IIT Guwahati researchers develop new memory architectures methods to boost processor speeds
Indian Institute of Technology Guwahati Researchers have made fundamental contributions to memory architectures by preventing redundancy in data values and improving slow and frequent writes in the multi-core processor systems.
IIT Guwahati researchers have developed methods to solve the problems in computer systems domain. Specific contributions being in multi-core processor-based systems that need an equally large on-chip memory to commensurate the data demands of applications and hence preventing energy consumption to ensure the temperature remains under the thermal design power (TDP) budget.
Explaining the challenges of multi-core processor-based systems,, “The application data access patterns are not uniformly distributed and hence leads to several orders of writes to certain memory locations compared to others. Such heavily written locations become prone to wear-out and thus prevents the use of complete memory devices without error corrections,” explained professor Hemangee K. Kapoor, Department of CSE, IIT Guwahati said
To handle this non-uniformity, IIT Guwahati researchers developed methods to evenly distribute the accesses across the overall memory capacity to reduce the wear-out pressure on heavily written locations and also worked in the area which avoids writing redundant values thus prolonging the wear-out.

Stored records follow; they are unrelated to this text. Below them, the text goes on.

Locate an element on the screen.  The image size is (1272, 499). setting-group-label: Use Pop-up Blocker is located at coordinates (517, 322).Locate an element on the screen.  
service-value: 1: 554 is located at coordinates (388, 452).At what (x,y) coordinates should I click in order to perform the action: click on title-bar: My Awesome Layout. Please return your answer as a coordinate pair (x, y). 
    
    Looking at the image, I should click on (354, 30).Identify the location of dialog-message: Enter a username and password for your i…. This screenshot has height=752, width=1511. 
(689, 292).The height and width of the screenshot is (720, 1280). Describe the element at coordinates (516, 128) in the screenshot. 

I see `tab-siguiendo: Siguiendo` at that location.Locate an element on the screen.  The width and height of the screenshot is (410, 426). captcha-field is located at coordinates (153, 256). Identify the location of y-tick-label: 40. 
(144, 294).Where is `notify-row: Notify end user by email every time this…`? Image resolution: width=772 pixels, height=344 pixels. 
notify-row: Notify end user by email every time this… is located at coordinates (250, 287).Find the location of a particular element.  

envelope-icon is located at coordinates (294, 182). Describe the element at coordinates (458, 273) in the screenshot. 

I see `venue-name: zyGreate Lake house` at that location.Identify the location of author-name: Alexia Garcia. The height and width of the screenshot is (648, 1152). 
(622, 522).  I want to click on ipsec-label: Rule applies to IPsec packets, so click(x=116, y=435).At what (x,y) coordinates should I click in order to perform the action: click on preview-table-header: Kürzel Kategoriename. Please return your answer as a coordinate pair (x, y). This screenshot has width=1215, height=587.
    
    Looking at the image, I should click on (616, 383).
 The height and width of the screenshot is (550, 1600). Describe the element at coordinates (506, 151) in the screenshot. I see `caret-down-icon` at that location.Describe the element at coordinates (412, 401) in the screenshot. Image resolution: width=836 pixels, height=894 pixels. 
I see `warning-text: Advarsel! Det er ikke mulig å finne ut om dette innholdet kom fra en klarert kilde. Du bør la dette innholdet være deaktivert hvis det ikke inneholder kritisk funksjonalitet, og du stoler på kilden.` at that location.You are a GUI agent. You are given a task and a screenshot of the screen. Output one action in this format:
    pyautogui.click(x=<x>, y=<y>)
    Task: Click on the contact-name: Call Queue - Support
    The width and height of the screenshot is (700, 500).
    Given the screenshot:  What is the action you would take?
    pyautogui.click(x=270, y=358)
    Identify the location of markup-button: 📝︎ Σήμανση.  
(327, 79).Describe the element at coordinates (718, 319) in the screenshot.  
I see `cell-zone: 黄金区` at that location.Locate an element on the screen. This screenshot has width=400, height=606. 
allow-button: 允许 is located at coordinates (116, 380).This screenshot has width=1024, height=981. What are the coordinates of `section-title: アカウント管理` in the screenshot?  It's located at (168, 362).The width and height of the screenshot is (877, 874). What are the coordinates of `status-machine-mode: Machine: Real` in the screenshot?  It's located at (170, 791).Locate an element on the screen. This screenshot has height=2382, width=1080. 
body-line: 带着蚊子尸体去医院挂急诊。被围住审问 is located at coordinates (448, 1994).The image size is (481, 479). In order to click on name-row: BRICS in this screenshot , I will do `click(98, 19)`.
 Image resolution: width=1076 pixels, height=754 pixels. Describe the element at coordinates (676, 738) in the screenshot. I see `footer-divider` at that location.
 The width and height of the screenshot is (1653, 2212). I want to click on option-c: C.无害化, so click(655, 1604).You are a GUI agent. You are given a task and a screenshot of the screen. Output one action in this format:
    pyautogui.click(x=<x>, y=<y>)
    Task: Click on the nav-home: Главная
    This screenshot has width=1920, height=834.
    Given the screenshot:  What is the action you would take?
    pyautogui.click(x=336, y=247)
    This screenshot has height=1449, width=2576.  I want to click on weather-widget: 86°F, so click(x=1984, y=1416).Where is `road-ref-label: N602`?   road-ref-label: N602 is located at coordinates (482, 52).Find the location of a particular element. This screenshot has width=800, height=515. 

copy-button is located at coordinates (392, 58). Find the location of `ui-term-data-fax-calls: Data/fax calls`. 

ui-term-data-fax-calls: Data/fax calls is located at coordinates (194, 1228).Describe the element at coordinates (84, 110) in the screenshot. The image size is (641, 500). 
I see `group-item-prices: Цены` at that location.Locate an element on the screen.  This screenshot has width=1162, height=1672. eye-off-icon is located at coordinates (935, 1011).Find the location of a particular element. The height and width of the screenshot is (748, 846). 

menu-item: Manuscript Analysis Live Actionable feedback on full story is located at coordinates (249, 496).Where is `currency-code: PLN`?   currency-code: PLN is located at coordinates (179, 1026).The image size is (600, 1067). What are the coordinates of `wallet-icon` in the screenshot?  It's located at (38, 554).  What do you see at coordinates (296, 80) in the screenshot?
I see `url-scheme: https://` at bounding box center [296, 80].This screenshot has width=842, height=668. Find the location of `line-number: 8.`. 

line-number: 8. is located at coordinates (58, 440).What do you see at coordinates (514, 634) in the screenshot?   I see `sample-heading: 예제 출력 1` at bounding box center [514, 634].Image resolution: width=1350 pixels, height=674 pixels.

“Slow and frequent writes can be re-directed to temporary SRAM partitions sparing the NVM from getting written with such frequent accesses. Such structures are called hybrid memories,” added Kapoor.
The researcher’s current and future contributions will help mitigate the drawbacks of promising emerging memories and ease their adaptability. Once some drawbacks are easily removed, scientists can find newer avenues for using such technologies without worrying about its limitations.
Artificial Intelligence (AI) and Machine Learning (ML) are used as tools to solve several real-time problems. However, they involve enormous computations on huge datasets. Building close to memory accelerators to process the data are efficient in performance as well as energy. The research team is also working on building customised parallel architecture designs to give better FLOPS.